According to the Court in Atas, however, this case “illustrates some of the inadequacies in current legal responses to internet defamation and harassment.” The tort of invasion of privacy/intrusion upon seclusion was not available to the plaintiffs because the defendant had not invaded the plaintiffs’ private affairs. And the tort of intentional infliction of mental suffering was not available because there was no evidence that the plaintiffs had suffered the requisite “visible and provable illness” as a result of the defendant’s conduct. Per the Court, the law would be deficient “if it did not provide an efficient remedy until the consequence of this wrongful conduct caused visible and provable illness.”
As a result, the Court found this case to be appropriate to recognize the new tort. The Atas decision does not appear to address why the remedy for defamation was not sufficient in this case.
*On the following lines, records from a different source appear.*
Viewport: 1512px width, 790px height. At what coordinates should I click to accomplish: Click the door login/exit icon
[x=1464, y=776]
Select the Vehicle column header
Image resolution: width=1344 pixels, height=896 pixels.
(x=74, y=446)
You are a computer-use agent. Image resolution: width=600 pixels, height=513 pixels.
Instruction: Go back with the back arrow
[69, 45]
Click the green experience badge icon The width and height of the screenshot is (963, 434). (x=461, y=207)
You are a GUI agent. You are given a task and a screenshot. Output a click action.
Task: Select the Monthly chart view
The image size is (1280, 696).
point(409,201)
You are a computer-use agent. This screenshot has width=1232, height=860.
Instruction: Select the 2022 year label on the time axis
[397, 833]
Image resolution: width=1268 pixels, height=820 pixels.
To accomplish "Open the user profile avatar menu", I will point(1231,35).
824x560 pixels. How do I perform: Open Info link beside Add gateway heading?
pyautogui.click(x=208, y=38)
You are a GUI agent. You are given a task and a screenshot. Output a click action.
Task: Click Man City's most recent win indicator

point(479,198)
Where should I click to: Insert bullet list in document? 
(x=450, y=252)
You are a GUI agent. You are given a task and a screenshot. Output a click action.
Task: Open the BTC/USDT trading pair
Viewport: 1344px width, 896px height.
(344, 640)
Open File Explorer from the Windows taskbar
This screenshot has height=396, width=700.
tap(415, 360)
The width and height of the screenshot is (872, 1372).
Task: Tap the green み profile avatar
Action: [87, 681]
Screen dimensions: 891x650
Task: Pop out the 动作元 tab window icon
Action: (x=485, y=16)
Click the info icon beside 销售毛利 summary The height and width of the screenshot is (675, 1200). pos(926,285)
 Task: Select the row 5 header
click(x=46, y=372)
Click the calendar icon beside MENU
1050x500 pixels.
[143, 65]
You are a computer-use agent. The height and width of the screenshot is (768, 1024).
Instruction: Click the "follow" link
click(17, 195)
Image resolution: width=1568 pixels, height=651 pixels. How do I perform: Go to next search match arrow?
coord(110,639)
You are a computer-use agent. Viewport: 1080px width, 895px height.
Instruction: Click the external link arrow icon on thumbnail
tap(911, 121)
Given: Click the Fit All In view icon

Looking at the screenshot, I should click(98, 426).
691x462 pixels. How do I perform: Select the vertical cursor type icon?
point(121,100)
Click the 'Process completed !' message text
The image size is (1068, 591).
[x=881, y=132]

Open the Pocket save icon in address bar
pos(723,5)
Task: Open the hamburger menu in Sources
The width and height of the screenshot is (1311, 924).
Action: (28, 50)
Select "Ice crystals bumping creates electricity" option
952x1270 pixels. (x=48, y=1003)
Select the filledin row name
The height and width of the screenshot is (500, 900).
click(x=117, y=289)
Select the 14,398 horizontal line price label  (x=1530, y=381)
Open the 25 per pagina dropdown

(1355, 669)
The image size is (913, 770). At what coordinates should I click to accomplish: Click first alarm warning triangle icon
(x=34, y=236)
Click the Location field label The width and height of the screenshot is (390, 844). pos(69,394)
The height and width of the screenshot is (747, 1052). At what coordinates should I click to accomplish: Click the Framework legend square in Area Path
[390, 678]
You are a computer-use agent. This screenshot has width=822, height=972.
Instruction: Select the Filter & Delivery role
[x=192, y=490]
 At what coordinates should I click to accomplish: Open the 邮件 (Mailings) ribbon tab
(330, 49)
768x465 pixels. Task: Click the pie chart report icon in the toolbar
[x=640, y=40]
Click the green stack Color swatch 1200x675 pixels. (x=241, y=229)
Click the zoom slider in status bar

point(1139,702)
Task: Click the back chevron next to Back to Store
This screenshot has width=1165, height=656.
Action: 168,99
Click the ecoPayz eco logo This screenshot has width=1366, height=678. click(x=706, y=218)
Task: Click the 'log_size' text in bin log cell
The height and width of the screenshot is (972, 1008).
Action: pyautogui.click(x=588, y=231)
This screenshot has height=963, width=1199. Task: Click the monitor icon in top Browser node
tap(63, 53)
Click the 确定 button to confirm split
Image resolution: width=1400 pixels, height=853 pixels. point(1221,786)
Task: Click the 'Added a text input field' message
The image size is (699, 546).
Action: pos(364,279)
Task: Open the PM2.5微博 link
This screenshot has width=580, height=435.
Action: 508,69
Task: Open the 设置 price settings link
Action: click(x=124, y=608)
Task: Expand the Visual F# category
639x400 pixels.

Per the Court’s decision in Atas, to establish the new tort of harassment the plaintiff must show that:
- The defendant maliciously or recklessly engaged in communications conduct so outrageous in character, duration, and extreme in degree, so as to go beyond all possible bounds of decency and tolerance;
- The defendant’s communications conduct was made with the intent to cause fear, anxiety, emotional upset or to impugn the dignity of the plaintiff; and
- The plaintiff suffered such harm.
Takeaway: In many ways, the future of this new tort remains uncertain. We do not yet know if the Atas decision will be appealed or brought for the Court of Appeal’s consideration through another case. It is also possible that the legislature intervenes with a statutory response.
For now at least, the Atas decision is law. Though the case recognizes a tort of harassment, it sets a very high bar for a plaintiff to clear, in particular in the first element of the tort (malicious or reckless communications conduct of outrageous and extreme character, duration and degree). It is difficult to imagine another case with similarly dramatic facts as in Atas, so future decisions will have to decide whether and in what circumstances lesser dramatic (yet still egregious) facts will make the cut.
Take for example, the Paramount v Kevin J. Johnston decision, which in 2019 ordered a precedent-setting damages award for defamation ($2.5 million). In that case, the defendant had carried out a malicious online campaign of harassment and defamation spanning years (but not decades) targeting the two plaintiffs; the defamatory remarks contained the essential hallmarks of hate speech (e.g. Islamophobia and xenophobia); when the impugned content was taken down from one platform, the defendant would create a new account or post the content to another platform; the defendant had accosted the plaintiff and his young children in a public shopping mall and posted video of the incident online; and the defendant also targeted members of the plaintiff’s legal teams online and in person. Would the facts of that case have satisfied the test for harassment? (I would argue yes, but I am admittedly biased)
One thing is for sure, it will be very interesting for laypersons and legal geeks (like me) alike to watch this new area of law develop.